Segment Open

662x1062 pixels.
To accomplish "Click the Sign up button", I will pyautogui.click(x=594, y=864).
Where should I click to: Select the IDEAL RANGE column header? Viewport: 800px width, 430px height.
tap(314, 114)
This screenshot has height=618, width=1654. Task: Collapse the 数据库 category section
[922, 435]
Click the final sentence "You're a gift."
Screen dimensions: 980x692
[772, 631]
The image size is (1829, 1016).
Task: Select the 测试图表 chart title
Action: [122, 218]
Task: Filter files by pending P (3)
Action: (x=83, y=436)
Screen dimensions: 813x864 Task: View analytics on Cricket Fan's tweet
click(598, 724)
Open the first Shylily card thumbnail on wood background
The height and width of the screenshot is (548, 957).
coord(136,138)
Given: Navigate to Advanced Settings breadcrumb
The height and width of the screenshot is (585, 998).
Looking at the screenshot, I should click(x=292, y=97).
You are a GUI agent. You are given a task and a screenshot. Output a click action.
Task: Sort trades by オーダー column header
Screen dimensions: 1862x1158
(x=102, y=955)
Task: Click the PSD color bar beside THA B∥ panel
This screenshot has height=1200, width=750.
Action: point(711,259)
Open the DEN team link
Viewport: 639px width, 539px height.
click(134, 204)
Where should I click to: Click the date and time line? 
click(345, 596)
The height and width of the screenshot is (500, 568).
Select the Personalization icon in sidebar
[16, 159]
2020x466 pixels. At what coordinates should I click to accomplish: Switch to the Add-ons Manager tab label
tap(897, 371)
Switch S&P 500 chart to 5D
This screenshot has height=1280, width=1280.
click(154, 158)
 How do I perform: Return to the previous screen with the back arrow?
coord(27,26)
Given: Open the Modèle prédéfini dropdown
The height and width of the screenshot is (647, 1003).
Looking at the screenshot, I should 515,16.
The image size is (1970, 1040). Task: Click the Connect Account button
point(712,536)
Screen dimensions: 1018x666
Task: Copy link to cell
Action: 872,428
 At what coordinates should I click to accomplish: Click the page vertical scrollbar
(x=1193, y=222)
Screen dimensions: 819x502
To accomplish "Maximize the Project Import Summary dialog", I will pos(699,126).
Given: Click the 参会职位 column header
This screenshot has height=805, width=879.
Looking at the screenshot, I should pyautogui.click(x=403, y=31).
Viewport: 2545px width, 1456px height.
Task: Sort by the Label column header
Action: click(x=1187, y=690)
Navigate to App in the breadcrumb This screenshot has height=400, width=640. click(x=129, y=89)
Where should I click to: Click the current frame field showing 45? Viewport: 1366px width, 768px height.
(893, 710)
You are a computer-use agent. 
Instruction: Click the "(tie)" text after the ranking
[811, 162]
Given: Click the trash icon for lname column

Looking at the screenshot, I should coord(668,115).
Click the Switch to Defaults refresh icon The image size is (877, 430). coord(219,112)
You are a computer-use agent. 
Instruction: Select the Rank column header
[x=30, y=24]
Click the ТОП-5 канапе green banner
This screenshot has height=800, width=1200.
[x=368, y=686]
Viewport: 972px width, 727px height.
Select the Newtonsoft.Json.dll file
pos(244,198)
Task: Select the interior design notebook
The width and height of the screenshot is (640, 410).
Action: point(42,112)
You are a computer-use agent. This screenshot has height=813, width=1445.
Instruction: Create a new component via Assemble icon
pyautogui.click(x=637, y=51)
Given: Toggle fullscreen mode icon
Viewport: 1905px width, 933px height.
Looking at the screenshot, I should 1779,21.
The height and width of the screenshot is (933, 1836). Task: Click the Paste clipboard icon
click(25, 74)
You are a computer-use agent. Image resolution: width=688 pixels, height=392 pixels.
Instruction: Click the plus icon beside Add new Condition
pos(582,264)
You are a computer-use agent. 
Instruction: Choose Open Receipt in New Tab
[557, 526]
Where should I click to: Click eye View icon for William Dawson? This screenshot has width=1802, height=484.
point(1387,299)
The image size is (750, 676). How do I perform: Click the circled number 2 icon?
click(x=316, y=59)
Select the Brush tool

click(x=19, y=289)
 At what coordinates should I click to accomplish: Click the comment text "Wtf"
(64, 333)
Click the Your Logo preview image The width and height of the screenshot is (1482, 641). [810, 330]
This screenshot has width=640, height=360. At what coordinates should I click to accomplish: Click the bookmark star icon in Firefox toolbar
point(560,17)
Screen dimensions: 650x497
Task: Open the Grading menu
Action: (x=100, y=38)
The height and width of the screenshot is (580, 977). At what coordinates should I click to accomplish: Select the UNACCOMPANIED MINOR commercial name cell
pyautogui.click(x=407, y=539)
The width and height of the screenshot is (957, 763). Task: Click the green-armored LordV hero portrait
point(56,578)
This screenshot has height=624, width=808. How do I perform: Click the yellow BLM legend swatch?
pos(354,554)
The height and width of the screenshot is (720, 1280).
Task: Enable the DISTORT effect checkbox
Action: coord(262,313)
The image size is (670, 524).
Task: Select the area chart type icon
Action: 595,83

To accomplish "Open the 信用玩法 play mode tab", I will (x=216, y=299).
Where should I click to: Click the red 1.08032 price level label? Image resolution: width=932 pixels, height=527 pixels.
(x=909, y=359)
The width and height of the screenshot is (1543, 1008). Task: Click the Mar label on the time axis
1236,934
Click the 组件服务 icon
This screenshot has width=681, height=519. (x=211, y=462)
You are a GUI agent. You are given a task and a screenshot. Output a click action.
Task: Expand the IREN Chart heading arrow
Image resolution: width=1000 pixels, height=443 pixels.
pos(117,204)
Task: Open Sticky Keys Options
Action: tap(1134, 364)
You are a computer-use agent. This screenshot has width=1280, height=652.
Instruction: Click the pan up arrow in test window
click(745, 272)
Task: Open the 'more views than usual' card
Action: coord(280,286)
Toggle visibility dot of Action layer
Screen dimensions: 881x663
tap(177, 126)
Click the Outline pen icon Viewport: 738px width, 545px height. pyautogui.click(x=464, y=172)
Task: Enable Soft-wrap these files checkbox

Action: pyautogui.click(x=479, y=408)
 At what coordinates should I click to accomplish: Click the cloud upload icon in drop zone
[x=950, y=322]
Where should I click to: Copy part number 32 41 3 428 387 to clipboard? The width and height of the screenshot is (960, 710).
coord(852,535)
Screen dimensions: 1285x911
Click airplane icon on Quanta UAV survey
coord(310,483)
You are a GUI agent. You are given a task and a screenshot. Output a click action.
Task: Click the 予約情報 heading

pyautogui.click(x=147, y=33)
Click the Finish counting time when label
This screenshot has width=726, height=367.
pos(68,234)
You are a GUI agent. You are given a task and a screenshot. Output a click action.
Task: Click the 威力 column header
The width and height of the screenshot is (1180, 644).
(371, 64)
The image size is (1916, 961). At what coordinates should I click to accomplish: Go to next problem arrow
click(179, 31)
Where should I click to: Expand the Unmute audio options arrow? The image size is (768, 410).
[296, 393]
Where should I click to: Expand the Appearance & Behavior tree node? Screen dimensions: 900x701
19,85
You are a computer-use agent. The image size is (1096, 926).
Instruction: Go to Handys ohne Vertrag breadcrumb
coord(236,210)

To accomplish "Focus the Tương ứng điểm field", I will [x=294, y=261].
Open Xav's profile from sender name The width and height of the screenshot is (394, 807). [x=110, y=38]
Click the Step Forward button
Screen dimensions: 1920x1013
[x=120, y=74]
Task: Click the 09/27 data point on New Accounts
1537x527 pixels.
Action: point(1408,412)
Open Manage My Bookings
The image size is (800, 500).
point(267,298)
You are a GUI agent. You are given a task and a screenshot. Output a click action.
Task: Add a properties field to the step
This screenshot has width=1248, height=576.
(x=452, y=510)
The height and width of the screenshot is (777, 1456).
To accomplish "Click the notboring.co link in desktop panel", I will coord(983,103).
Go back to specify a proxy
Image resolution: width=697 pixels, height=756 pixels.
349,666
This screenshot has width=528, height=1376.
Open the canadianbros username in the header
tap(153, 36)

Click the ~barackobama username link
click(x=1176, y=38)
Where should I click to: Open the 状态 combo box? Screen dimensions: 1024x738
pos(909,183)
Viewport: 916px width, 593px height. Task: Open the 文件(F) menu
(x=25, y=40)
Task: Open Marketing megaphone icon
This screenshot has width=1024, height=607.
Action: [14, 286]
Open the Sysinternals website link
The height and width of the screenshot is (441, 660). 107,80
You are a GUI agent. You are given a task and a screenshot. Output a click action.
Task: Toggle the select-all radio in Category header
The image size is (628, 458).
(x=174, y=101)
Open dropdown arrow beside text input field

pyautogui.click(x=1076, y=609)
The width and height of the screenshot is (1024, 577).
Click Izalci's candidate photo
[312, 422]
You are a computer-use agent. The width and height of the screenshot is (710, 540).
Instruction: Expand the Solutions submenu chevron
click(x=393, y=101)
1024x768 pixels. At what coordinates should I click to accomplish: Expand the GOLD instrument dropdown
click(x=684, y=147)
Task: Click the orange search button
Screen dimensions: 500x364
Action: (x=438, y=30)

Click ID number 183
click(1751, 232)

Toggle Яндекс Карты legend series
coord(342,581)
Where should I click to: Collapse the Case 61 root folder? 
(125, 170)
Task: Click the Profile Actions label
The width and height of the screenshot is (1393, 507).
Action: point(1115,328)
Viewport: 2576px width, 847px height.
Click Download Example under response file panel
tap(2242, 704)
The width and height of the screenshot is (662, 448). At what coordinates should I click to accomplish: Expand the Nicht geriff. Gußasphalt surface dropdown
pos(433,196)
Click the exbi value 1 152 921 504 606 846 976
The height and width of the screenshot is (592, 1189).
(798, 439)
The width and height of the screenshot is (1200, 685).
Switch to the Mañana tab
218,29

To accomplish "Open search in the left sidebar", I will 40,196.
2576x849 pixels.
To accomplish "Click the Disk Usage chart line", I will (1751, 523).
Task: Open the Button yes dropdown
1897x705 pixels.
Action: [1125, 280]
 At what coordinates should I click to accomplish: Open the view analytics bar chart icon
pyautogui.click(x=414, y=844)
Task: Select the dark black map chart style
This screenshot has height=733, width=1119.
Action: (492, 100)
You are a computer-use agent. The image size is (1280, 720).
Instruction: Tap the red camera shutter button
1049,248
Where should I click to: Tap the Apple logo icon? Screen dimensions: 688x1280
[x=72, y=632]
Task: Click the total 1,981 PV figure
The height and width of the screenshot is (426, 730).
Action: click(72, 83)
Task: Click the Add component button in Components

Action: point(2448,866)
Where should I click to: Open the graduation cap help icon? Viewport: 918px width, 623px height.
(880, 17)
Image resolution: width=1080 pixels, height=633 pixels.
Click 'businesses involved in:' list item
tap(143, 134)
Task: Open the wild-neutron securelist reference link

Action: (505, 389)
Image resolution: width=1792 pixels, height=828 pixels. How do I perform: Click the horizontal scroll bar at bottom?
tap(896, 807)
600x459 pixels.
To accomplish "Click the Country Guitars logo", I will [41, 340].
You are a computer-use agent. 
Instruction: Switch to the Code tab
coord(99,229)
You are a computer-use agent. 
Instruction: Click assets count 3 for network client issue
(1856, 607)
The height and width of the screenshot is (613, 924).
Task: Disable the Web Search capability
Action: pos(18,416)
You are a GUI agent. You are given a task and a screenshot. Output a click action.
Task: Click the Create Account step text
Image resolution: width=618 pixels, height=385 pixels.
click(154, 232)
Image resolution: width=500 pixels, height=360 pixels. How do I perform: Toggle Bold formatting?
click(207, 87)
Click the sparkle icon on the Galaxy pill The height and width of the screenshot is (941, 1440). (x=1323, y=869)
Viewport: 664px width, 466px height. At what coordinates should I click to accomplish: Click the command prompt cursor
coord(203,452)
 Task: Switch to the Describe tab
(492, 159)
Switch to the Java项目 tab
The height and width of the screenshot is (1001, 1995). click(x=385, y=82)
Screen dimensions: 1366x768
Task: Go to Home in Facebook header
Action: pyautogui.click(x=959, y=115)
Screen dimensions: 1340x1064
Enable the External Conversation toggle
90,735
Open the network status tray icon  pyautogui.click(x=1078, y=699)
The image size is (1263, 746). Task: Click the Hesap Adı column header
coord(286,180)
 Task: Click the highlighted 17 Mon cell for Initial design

Segment Closed

**WORK TO COMPLETE**: Give the lines of the material above again, exactly, from its first line through the line that contains "Open the first" and no further.

**ANSWER FOR THIS EXERCISE**:
662x1062 pixels.
To accomplish "Click the Sign up button", I will pyautogui.click(x=594, y=864).
Where should I click to: Select the IDEAL RANGE column header? Viewport: 800px width, 430px height.
tap(314, 114)
This screenshot has height=618, width=1654. Task: Collapse the 数据库 category section
[922, 435]
Click the final sentence "You're a gift."
Screen dimensions: 980x692
[772, 631]
The image size is (1829, 1016).
Task: Select the 测试图表 chart title
Action: [122, 218]
Task: Filter files by pending P (3)
Action: (x=83, y=436)
Screen dimensions: 813x864 Task: View analytics on Cricket Fan's tweet
click(598, 724)
Open the first Shylily card thumbnail on wood background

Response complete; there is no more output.